There is a case to be made that it’s a turning point for Arkansas’ entire football program, which has been steadily trending downward since 2011.

That was the last year the Razorbacks finished the season in the Top 5.

Just a couple of months later, athletics director Jeff Long placed himself in charge of the football program, whether he wants to admit it or not.

Interestingly enough, that’s when the trek towards mediocrity began in earnest. By 2015 it was so in place people were actually buying into a 7-5 regular season being a measure of success.

Few realized that, well, apparently that was the new standard for the program. There didn’t appear to be any urgency about getting better.

That was not what Frank Broyles envisioned when he brought Arkansas to the SEC back in 1992.

“There was only one thing Frank Broyles and I agreed on,” former coach Jack Crowe said this week from Birmingham where he spends his days hanging out with Alabama-Birmingham coach Bill Clark as they rebuild that program.

Crowe was there when the Razorbacks made the switch from the Southwest Conference to the SEC, a league where they would, as Joe Kines said at the time, “slit your throat and drink the blood.”

“What Frank and I agreed on was we couldn’t let going to the SEC change the expectations,” Crowe said.
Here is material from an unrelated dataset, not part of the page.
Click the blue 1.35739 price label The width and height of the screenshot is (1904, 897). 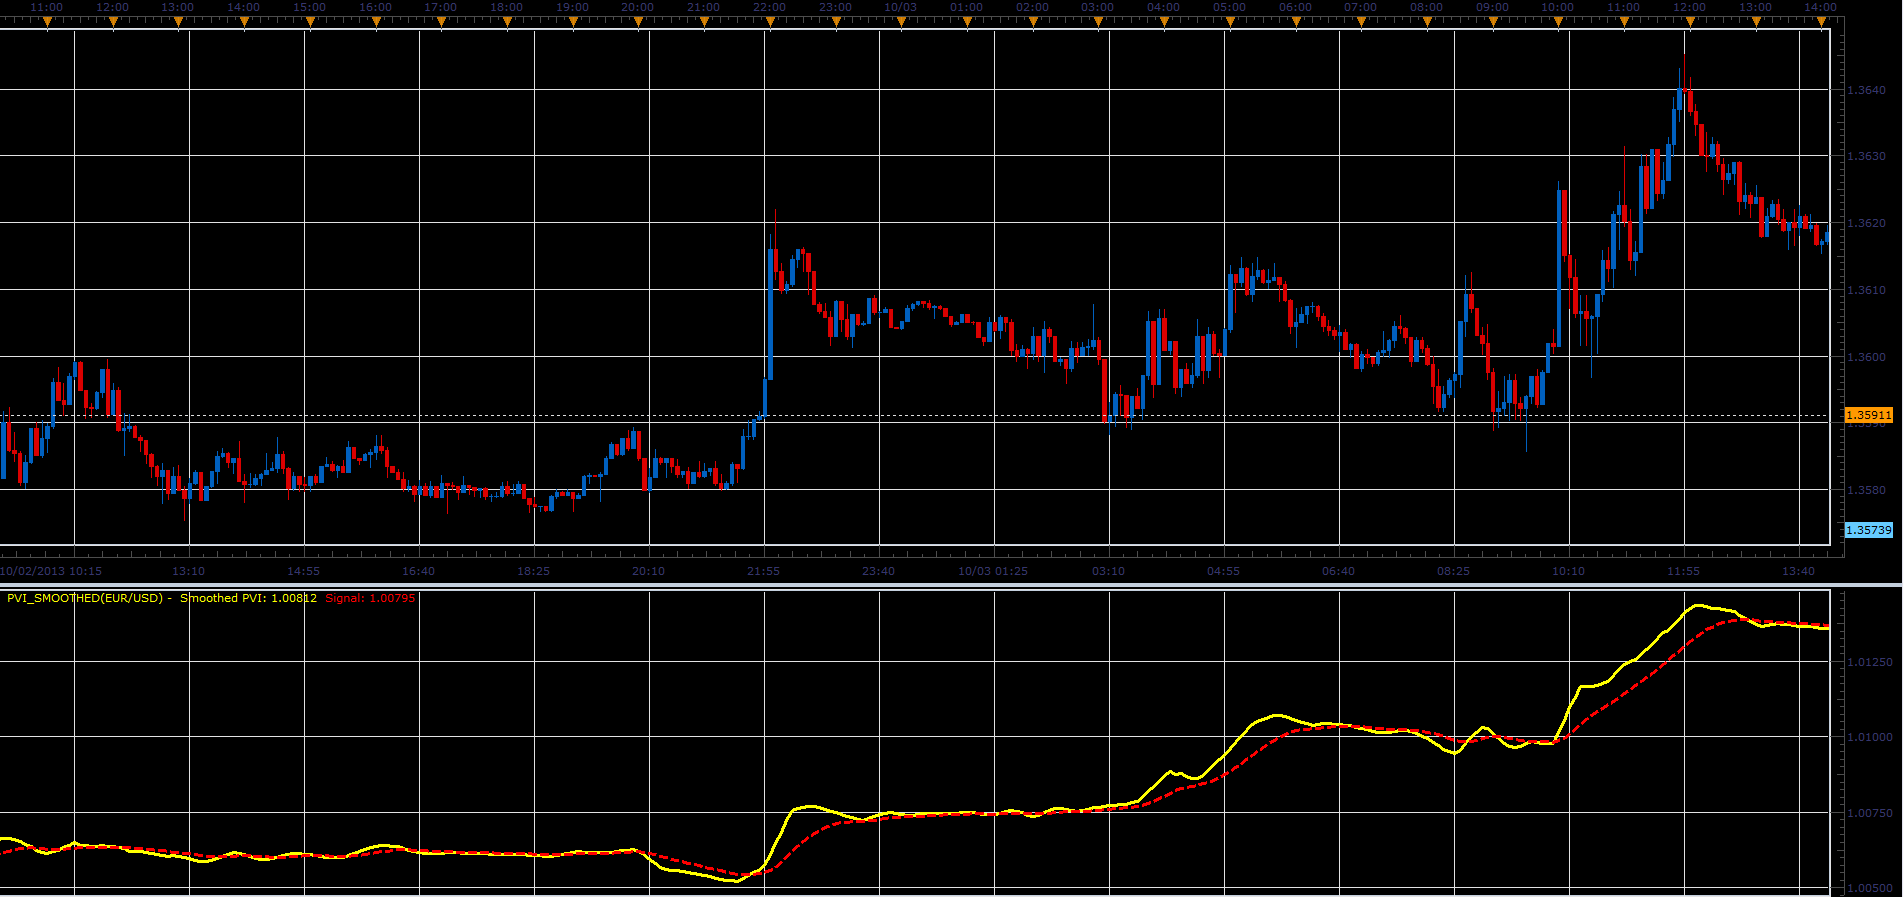[1868, 530]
In those days, winning seven games in a season meant you didn’t have the greatest job security in the world with Razorback fans.

Now, with an athletic director who only “wants” to win (but not at all costs, as he said in Little Rock in September), seven wins appears to be the Holy Grail of a season for Razorback football that is careening wildly toward one of those drop-offs in the Boston Mountains.
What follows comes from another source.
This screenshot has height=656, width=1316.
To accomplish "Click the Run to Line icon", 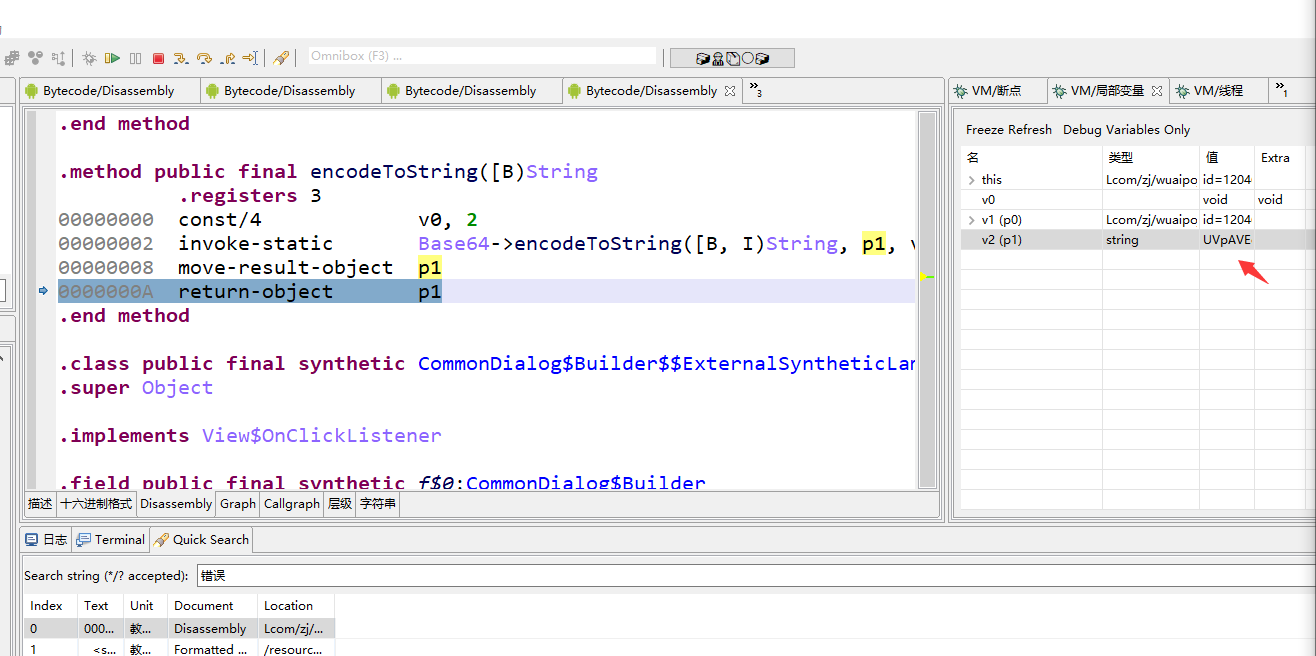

While mathematically still possible, you can’t find three people in the whole state who actually believe that’s a possibility. That includes the players and coaches on the current team, by the way, if they’d tell you the truth.

At Arkansas, winning doesn’t appear to be that big of a deal to the powers that be in Fayetteville.

“The SEC is quite different now than when Arkansas joined because of the economic model,” Crowe said. “It’s more like the NFL where the brand is what matters.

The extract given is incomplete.